A higher-end generator is DALL·E 2, which is now available in beta. This AI creates photorealistic images using a prompt that you enter, and it not only identifies objects, but learns from relationships between objects.
The images DALL·E 2 generates look like photos -- they're startlingly realistic. The koala dunking a basketball image in the video above made me think it came from an alternate reality as realistic as our own.
If you join DALL·E 2's waitlist, you could be among the first million to use the system. You get 50 free credits during your first month and 15 free credits for every month that follows. One credit equals one original prompt with four images, like Midjourney, or an edit to an existing picture, which yields three images.
The simplest generator to use, which doesn't require a subscription or Discord account or anything other than a web browser, is Craiyon.
Craiyon, formerly DALL·E mini, is an entirely free generator that uses AI to draw images from any typed prompt. It all happens in your browser, and it takes less than two minutes to generate nine images.
I tested Craiyon using a purposely more abstract prompt: "happiness." I got back the following images:
The image in the middle looks like my Betta fish before she attacks her breakfast. The face to the right of it is actively melting drops of metallic yellow. The bottom right image with pink drops in the background features a face that's just a little too close for comfort. This is an impressive array of images that elicits a reaction in the viewer. At the very least, I could see an artist interpreting one of these and using it as inspiration for their own work.

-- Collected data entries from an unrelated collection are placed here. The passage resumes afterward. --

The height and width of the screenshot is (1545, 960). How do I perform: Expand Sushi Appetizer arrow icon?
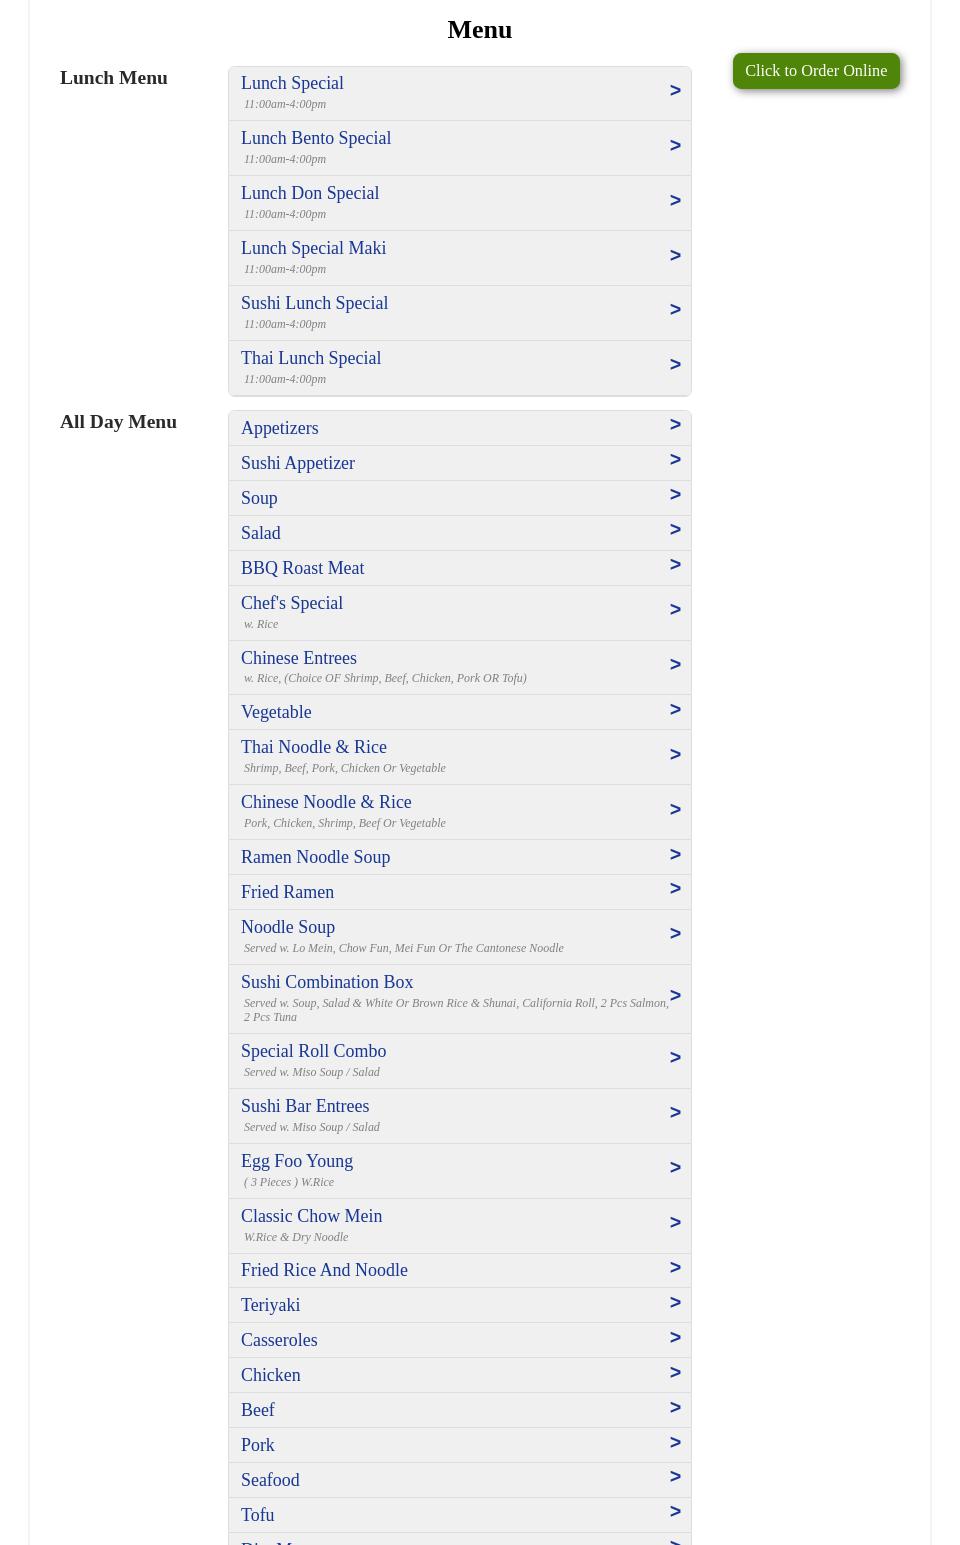(675, 460)
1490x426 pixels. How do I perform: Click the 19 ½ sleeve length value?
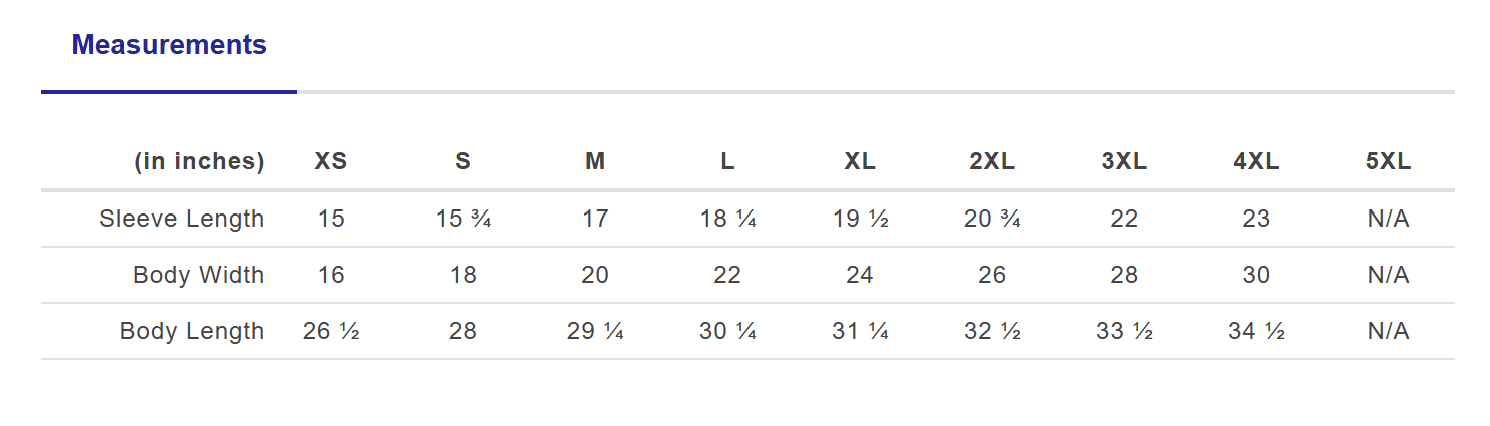click(860, 219)
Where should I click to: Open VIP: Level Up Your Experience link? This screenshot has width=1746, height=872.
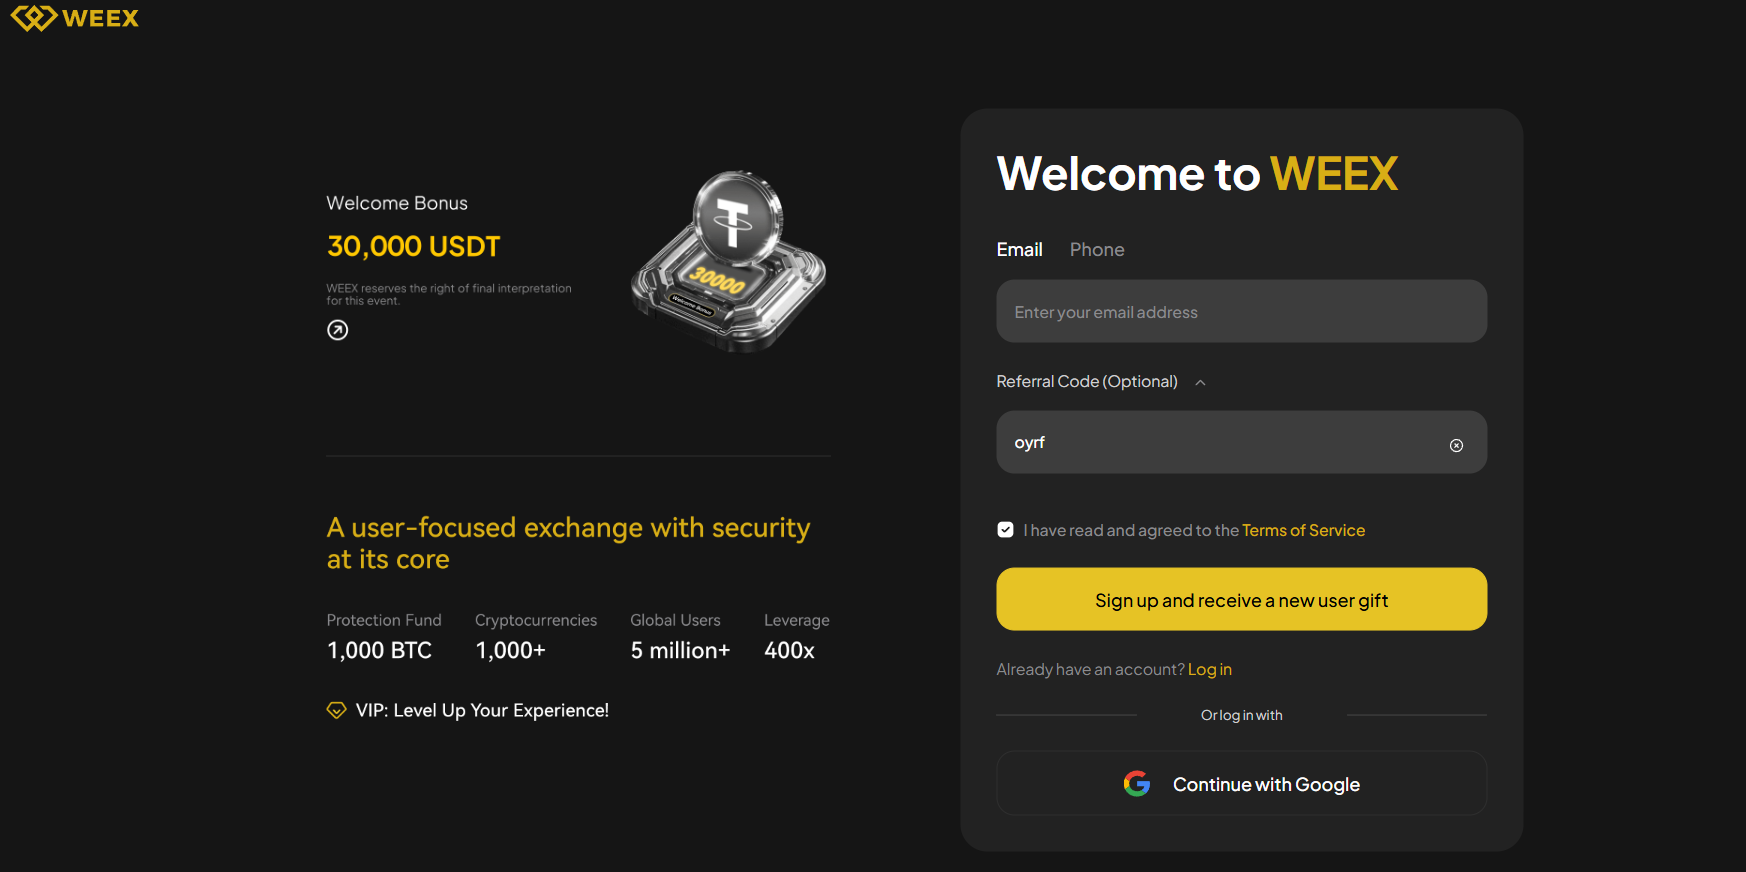click(x=482, y=711)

What makes art innovative?
Perhaps most interesting is that these tools are asking us again to think about exactly what is art. Is it the intention, the execution, and/or the reception of art that makes it art? Far be it from me to guard the definition: artistic expression encompasses many forms. With AI art, however, the puzzling aspect is that in selecting images and displaying them, the AI artist takes on more of a role of a curator in a digital museum of work than the standard artist who delivers the work from start to finish.
Isn't that the direction that art is going in, though? We're in a post-modern contemporary art period that rejects a lot of the traditional assumptions around inspiration, the nature of art, and what can be art and the role of the artist -- a process that has been going now for a century or more.

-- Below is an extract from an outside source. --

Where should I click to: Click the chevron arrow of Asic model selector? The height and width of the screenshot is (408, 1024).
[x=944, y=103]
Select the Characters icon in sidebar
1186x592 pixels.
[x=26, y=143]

After experimenting with these tools, I understand the appeal. They're quick, personalized, and fun to use. Maybe art as "the stored honey of the human soul" can extend further to everything that human beings can create to draw out that sweetness. Midjourney, Craiyon, DALL·E 2, and other AI generators are indisputably innovative, and they expand the capabilities of artists.
That's one side of me. The other side feels as though the artist's intention, the tools they use to create, the labor they put into a work, should be honored and rewarded. "I dream of painting and then I paint my dream" speaks to immersion in not only the expression of art, but also the craft. Sure, anyone can marvel at colors put together the right way, but the hard work of an artist who takes the time to master techniques and create something step-by-step is the artist I want to support.
I think modernism and post-modernism back up my stance. Take Warhol's iconic silk screen printing process.According to Sotheby's, "Once he discovered the process and implications of working with silk screens, the content of Warhol's output as a painter became inextricably linked to the process by which he created his art." Content and process are inextricable, if not always visible. I wonder then, what determines if a process is valuable. Will AI generators become the next silk screen?
Watching these generators work is like seeing the mystical clouds of creativity that artists drew from and couldn't quite describe dissipate in under 60 seconds. For better or for worse, with AI generators, the process of creating innovative art moves out of the indescribable and onto the assembly line.